╔══

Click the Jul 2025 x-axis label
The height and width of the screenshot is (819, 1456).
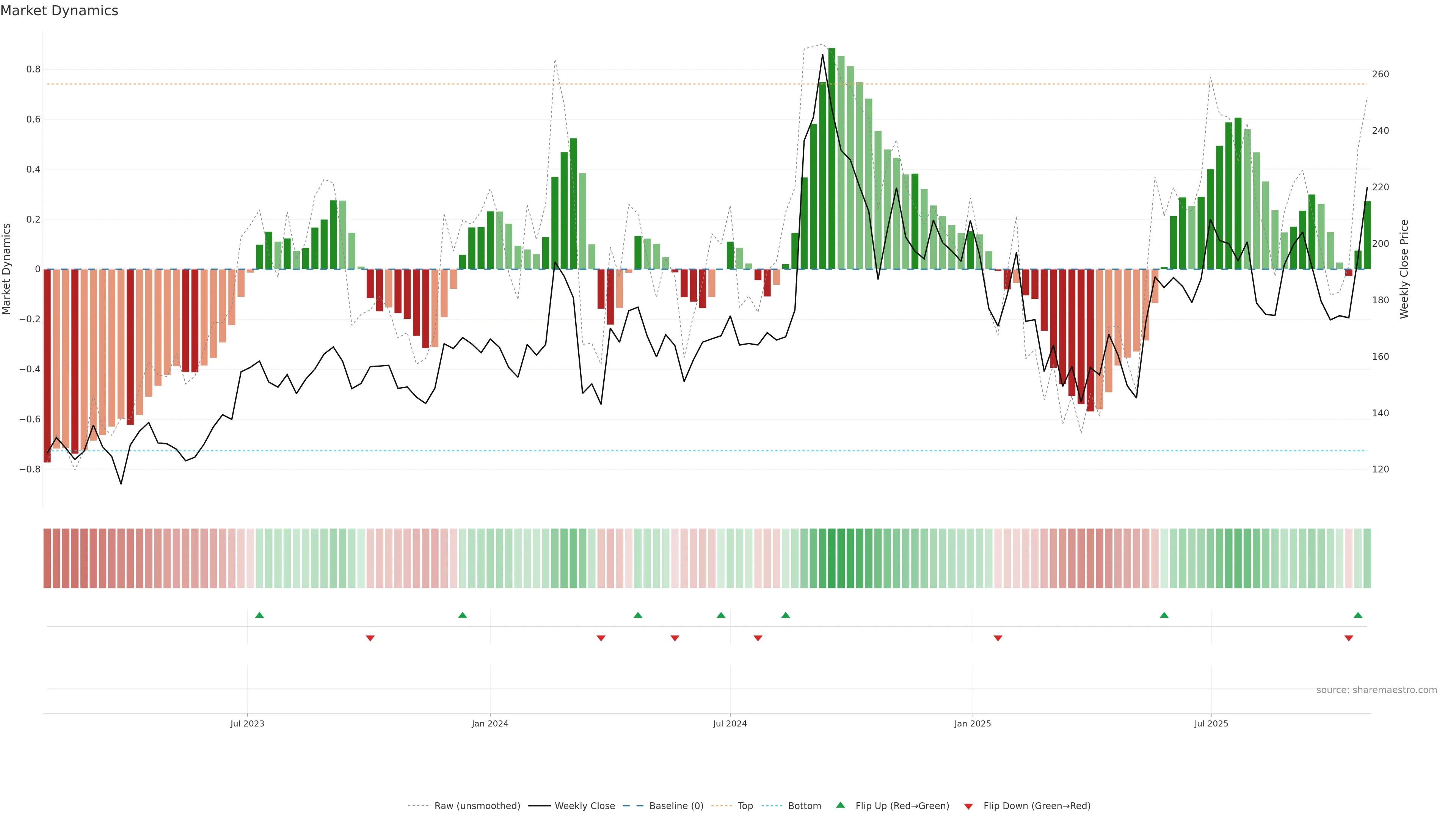coord(1211,723)
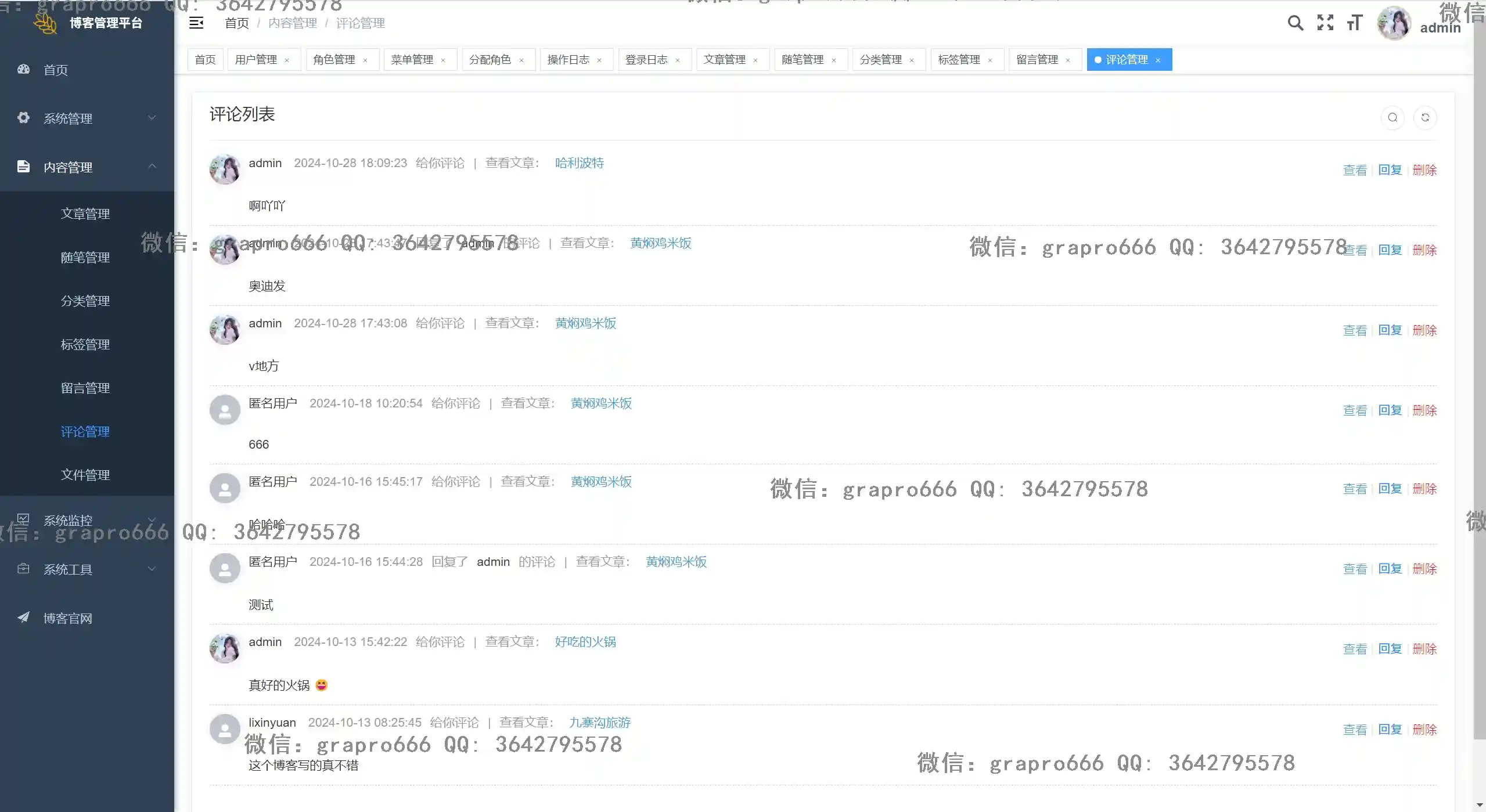Open the header search magnifier icon

point(1295,23)
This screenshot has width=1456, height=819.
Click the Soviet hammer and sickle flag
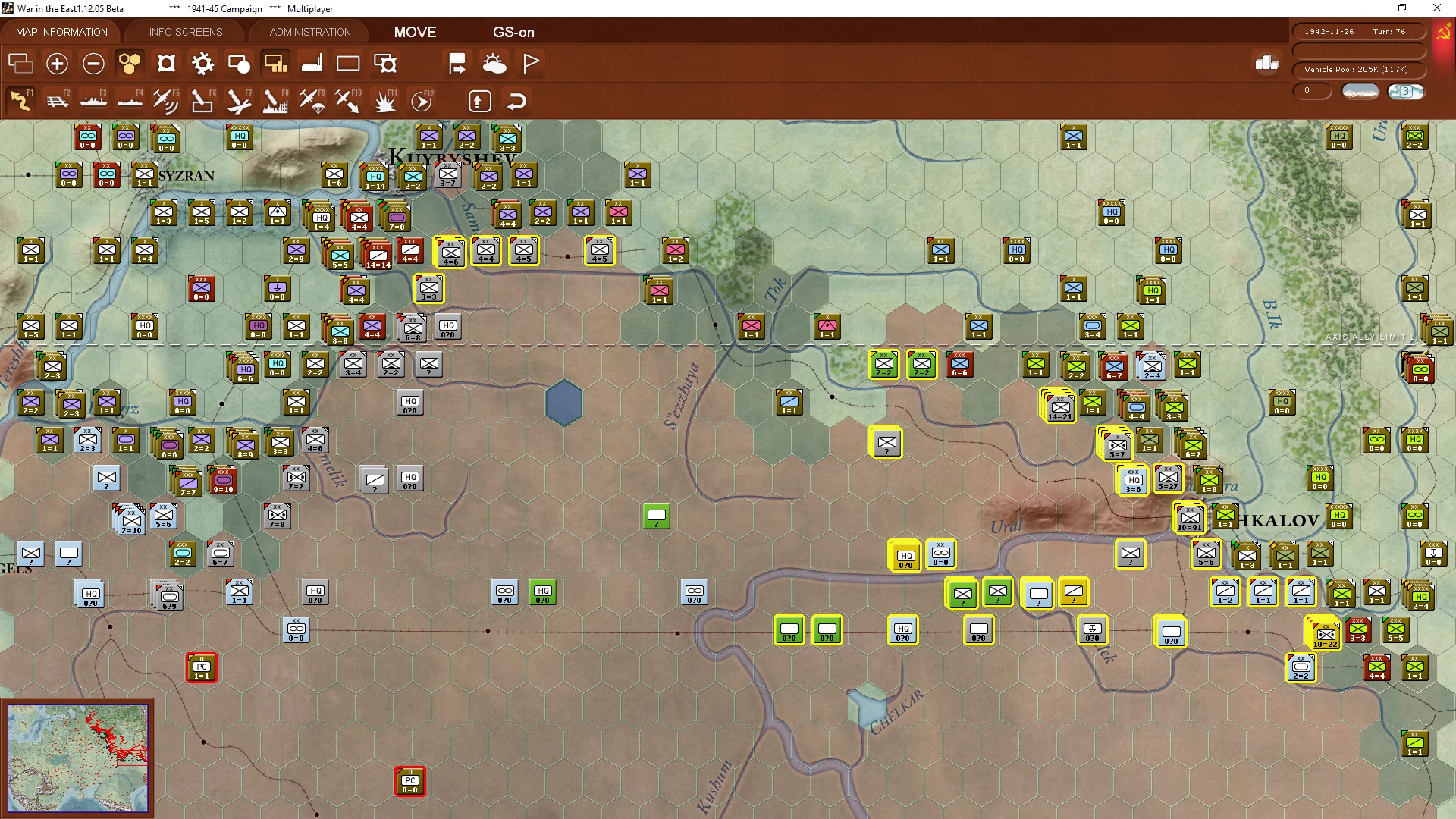[1443, 33]
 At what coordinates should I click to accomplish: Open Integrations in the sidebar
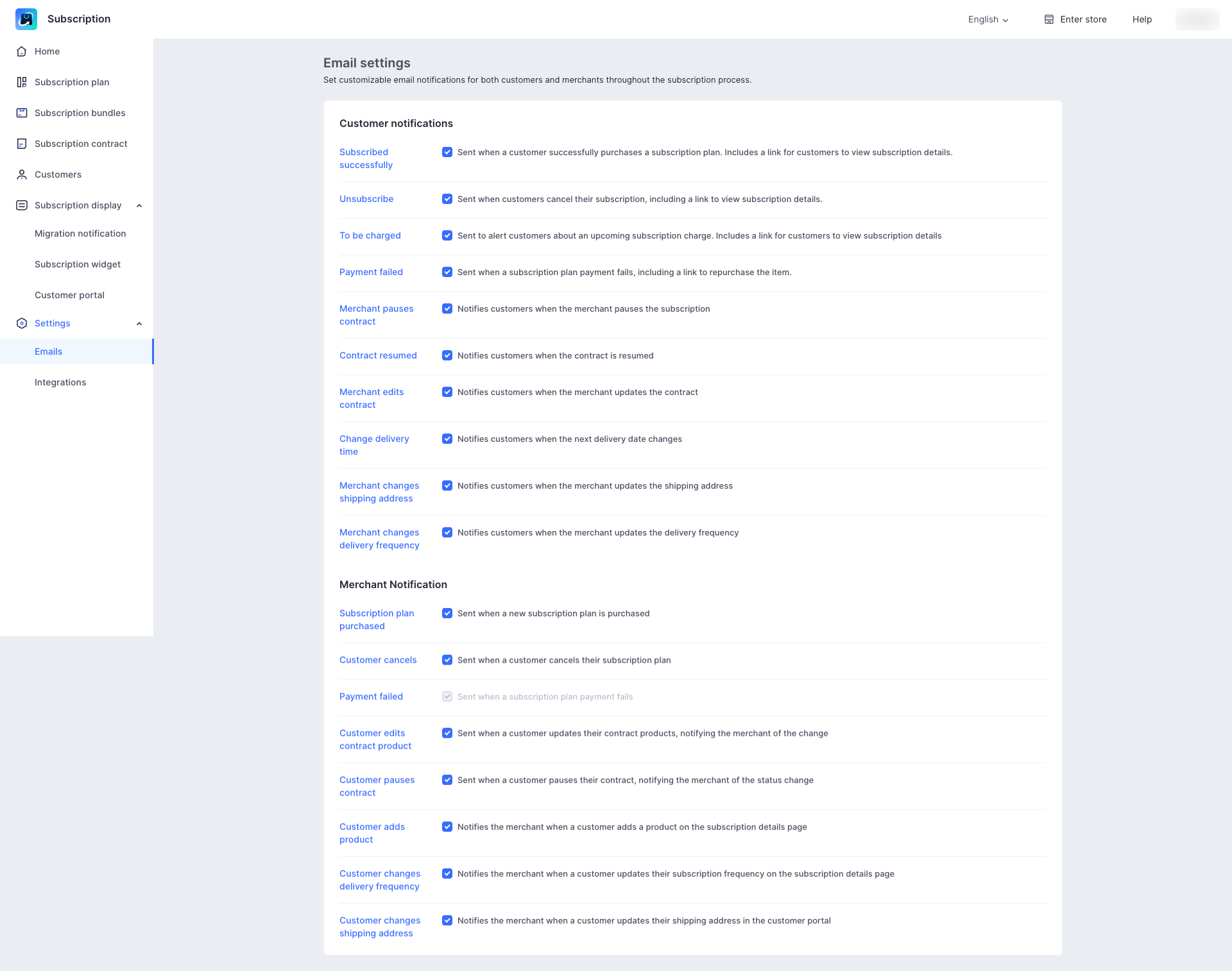point(60,382)
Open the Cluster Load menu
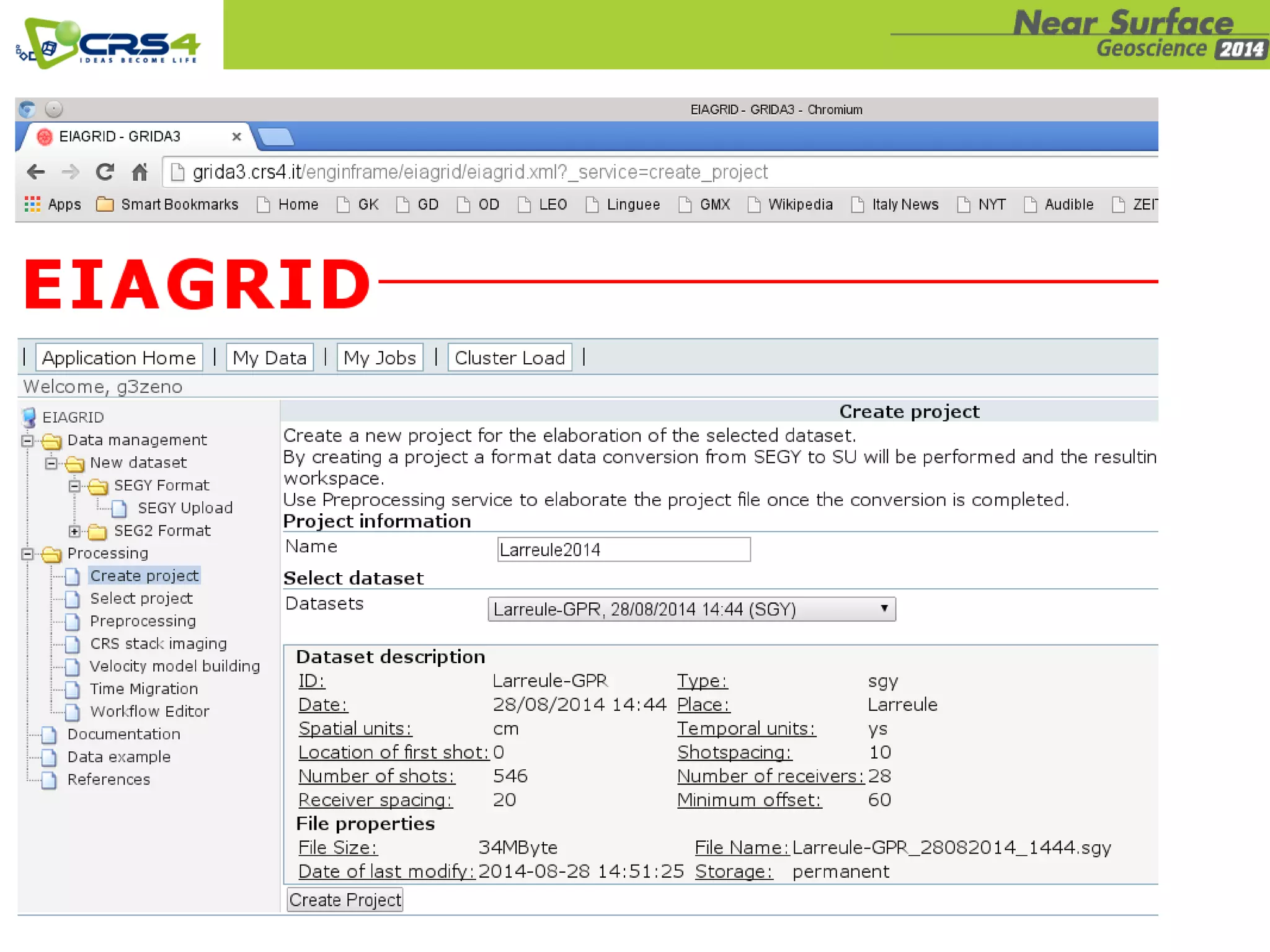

╚══

(What to work on)
Pictures stay out. Everything else in the listing gets printed exactly.

(Solution)
Click the Jul 2025 x-axis label
The height and width of the screenshot is (819, 1456).
coord(1211,723)
Open the header search magnifier icon

point(1295,23)
This screenshot has width=1456, height=819.
Click the Soviet hammer and sickle flag
[1443, 33]
 At what coordinates should I click to accomplish: Open Integrations in the sidebar
point(60,382)
Open the Cluster Load menu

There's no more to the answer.